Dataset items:
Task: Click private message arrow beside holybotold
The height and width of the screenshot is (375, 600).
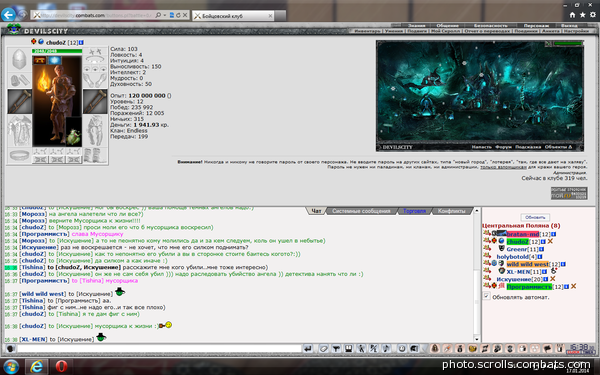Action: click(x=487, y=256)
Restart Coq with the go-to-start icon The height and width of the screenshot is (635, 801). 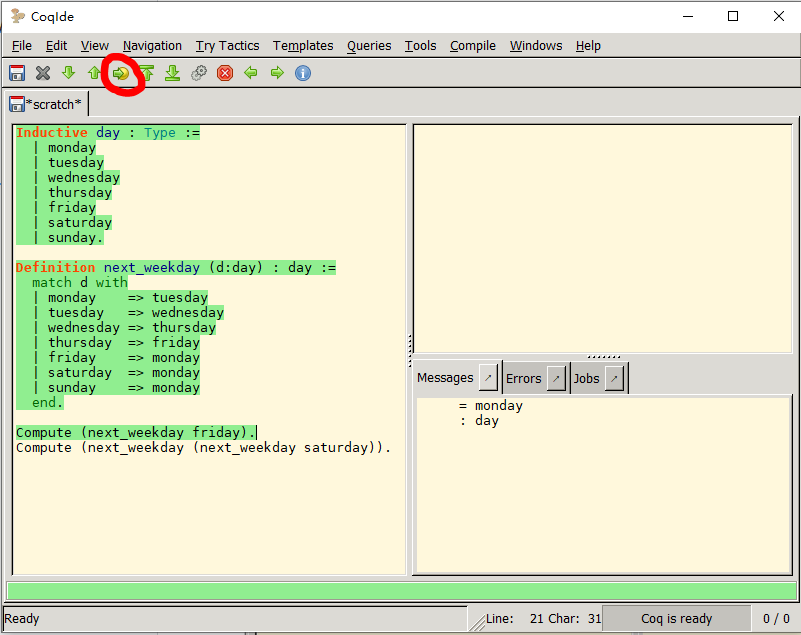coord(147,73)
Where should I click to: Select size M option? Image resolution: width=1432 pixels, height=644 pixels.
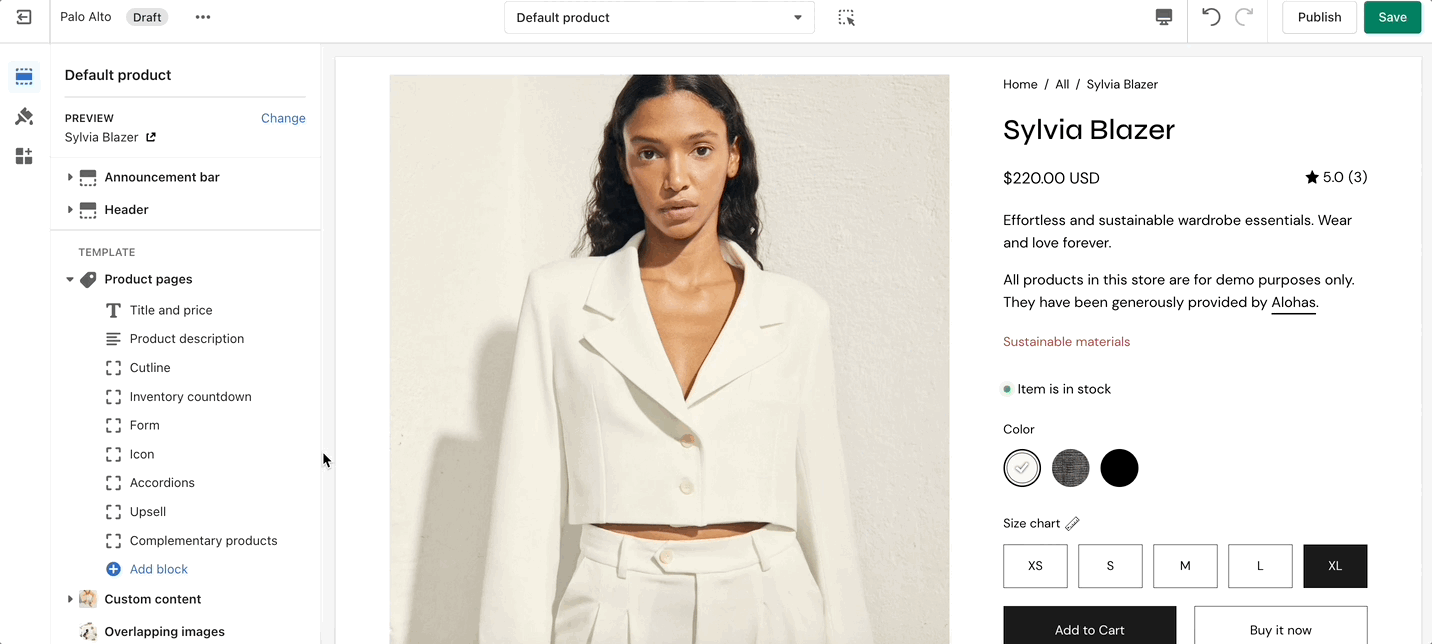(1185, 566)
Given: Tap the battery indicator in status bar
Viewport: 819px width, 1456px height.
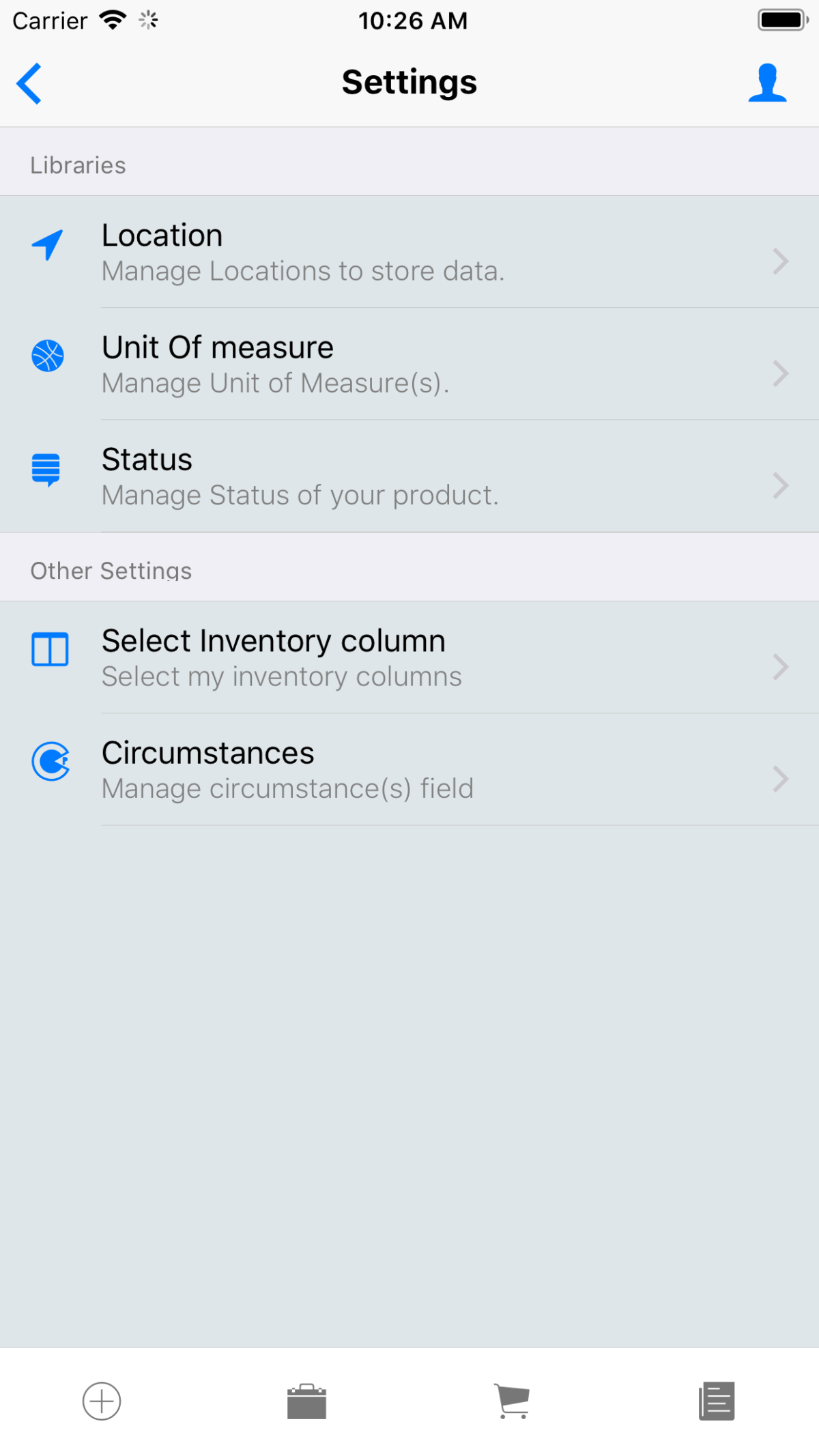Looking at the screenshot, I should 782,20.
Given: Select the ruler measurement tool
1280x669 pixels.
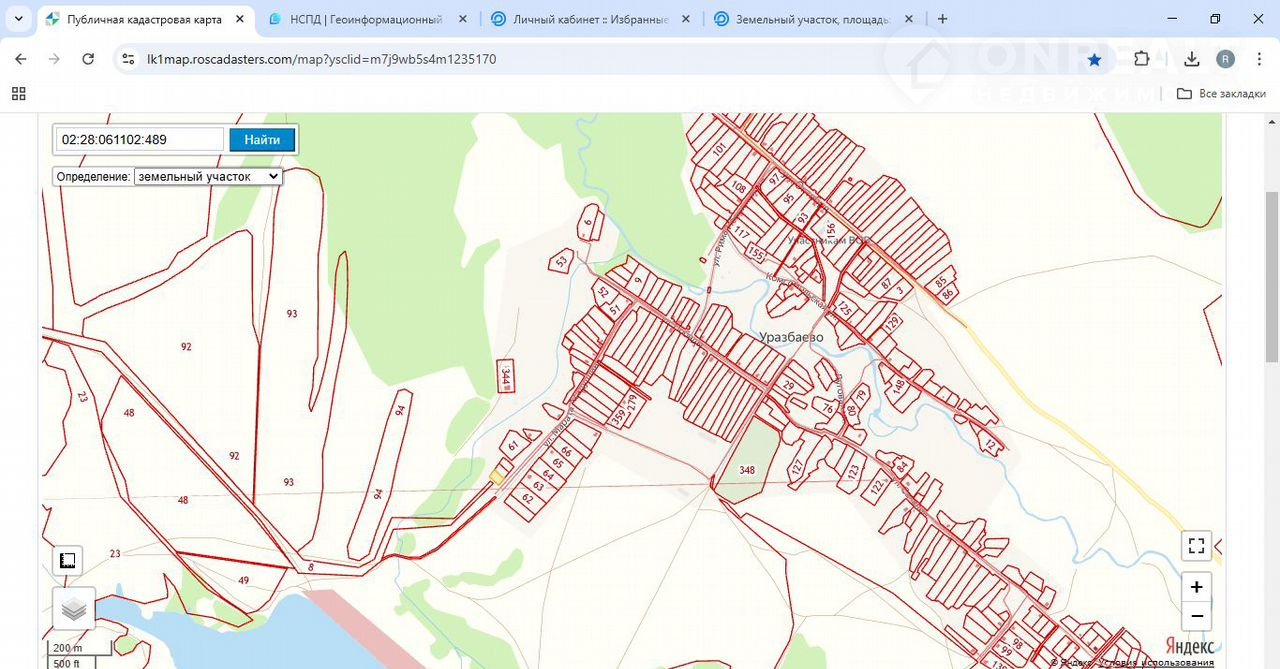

WHAT YOU HAVE TO DO: Show all lines from the data that contain "Given".

SOLUTION TO THIS PROBLEM:
Given: Tap the battery indicator in status bar
Given: Select the ruler measurement tool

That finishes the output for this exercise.